[INSTRUCTION A] Translate this sentence from the sock-knitting pattern into Spanish: "try your sock on to be sure it fits before closing with the kitchener stitch."
[INSTRUCTION B] Write the next part of the sock-knitting thread, picking up right after its final line.
-- start SELECTED TEXT --
13. carefully remove the waste yarn and put the live sts. on your needles. this method can also be found on u tube.
14. k straight for your foot until your sock reaches the bottom of your big toe. yes, you can try the sock on as you go.


NOTE: I have had to add sts on the foot part if it seems to tight in circumference. just be sure to add a total of 4 st at a time as in step 6. on the other hand, if the sock seems too big, you can always decrease 4 sts.
14. once you are at the bottom of your big toe, you will do the opposite of step 6, i.e. every other row just k; every 2nd row dec as the increase.
15. try your sock on to be sure it fits before closing with the kitchener stitch.
NOTE: if the sock is too short at this point cont. to do k rows or take sock back to before you began your decreases and dec every 3rd row on some rows. you will have to determine this.
if the sock is too long.......
oh well, by now you should be able to figure out what to do.

this is my first attempt to write out the pattern so forgive me for going into such detail but I figure better to have too much than too little.

if you find anything that seems "off" just reply to this topic.
I would luv to hear thoughts on this method. 
main thing is to ENJOY!


----------



## marimom (Aug 27, 2011)

NOTE: all replies should be placed here under topic. I will not be able to answer pm's.


----------



## run4fittness (May 22, 2011)
-- end SELECTED TEXT --
-- start SOURCE DATA --
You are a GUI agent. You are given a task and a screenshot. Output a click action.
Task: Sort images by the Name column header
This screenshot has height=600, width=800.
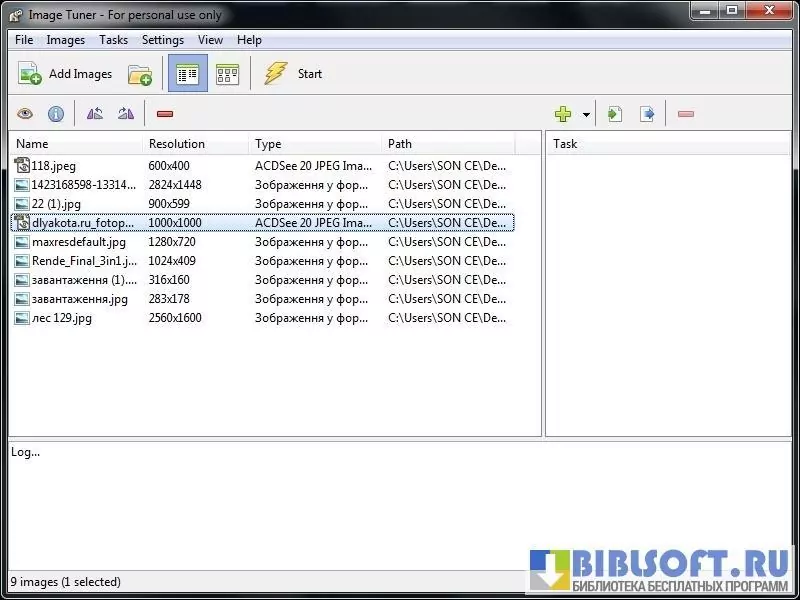pos(32,144)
-- end SOURCE DATA --
[RESULT A] Pruébate el calcetín para asegurarte de que te queda bien antes de cerrarlo con la puntada Kitchener.

[RESULT B]
Wow, thanks for this!


----------



## marimom (Aug 27, 2011)

you are mighty welcome. hope it works for you.


----------



## krankymax (Mar 5, 2012)

Thank you.


----------



## PatriciaDF (Jan 29, 2011)

Maybe I missed it, but did you say what kind/type of yarn you were using? Regular sock yarn or something else? Thanks.


----------



## marimom (Aug 27, 2011)

regular sock yarn. glad you asked.


----------



## johannecw (Oct 25, 2011)

Thank you for sharing with us.


----------



## johannecw (Oct 25, 2011)

Thank you for sharing with us.


----------



## lildeb2 (Jul 14, 2013)

Thank you. :-D


----------



## marimom (Aug 27, 2011)

you are both welcome... let me know how your socks turn out.


----------



## knittingnanna19 (Nov 6, 2013)

Thanks for that. I have the sock pattern bookmarked for future use after finishing off a few WIPs.


----------



## marimom (Aug 27, 2011)

in response to someone who sent me a pm, this is not the same pattern as the first one. a few significant changes. and please remember to ask all of your questions and put you comments under this topic instead of pm me. I want us all to be able to share in this experience.


----------



## Claire Anita (Feb 19, 2014)

Dear Marimom....Thanks for your time in writing this out. I will definitely try this after I get the pair I'm working on now finished.I agree that knitting socks is addicting! :lol:

Talking about challenges... I haven't tried using 2 or more colors yet...not sure how to add the different yarn...I wonder if one just lets the added color go loosely up the sides...or if you have to cut the yarn on each change...do you know how?

Hopefully someone will see this question and send some good advice along.


----------



## leeannj (Aug 9, 2011)

Thank you.


----------



## norm13 (Jul 15, 2012)

thank you for taking the time and making the effort to share this pattern with us. I have it bookmarked to try if I ever get promised projects completed


----------



## yarnawhile (Apr 9, 2012)

If I didn't have wips to finish, I would dive right into these socks, however, they will have to wait for the time being. Thank you for sharing your pattern with us.


----------



## Debi55 (Jun 4, 2014)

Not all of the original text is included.